In addition, labor funds and other investors have filed more than 18 proposals urging firms to separate the roles of CEO and board chairs. The United Brotherhood of Carpenters and Joiners and other investors plan to submit more than 100 resolutions seeking majority threshold voting in board elections.

2008 Proxy Preview: Canada
Submitted by: L. Reed Walton, Publications

Shareholders in Canada have filed several new proposals at this year’s bank meetings that seek greater executive pay accountability, greater disclosure of investments in hedge funds and subprime mortgages, and rewards for long-term holders.

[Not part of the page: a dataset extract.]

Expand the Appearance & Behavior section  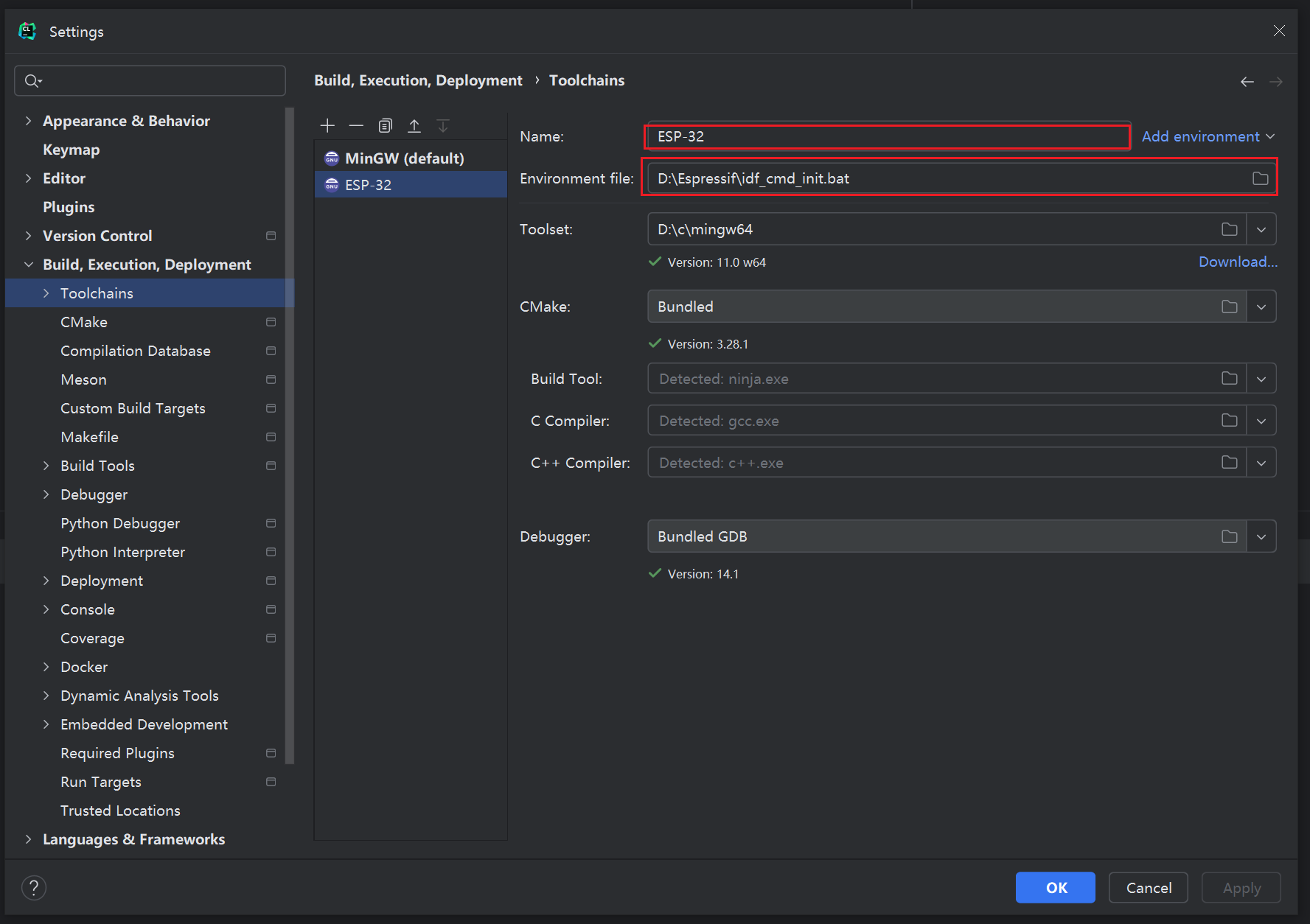pyautogui.click(x=29, y=121)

As the 2008 proxy season unfolds, shareholder proposals concerning climate change risk, environmental performance, and sustainability reporting will also be considered by shareholders at a number of other Canadian companies.

Executive compensation is a perennial topic of concern--mostly at the large national banks where CEO pay is highest--but this is the first year that Canadian companies are facing advisory vote resolutions from Canadian investors, according to RiskMetrics data.

This year, 16 advisory vote measures--known as “say on pay”--were submitted to companies in Canada, according to the Vancouver-based Shareholder Association for Research and Education (SHARE), which keeps a database of proposals and vote results each year.

Overall, investors have filed 139 resolutions at 22 Canadian companies so far this year, up from 97 proposals in 2007, SHARE reports. By comparison, investors in the much-larger U.S. market have submitted more than 550 resolutions this season, according to RiskMetrics data.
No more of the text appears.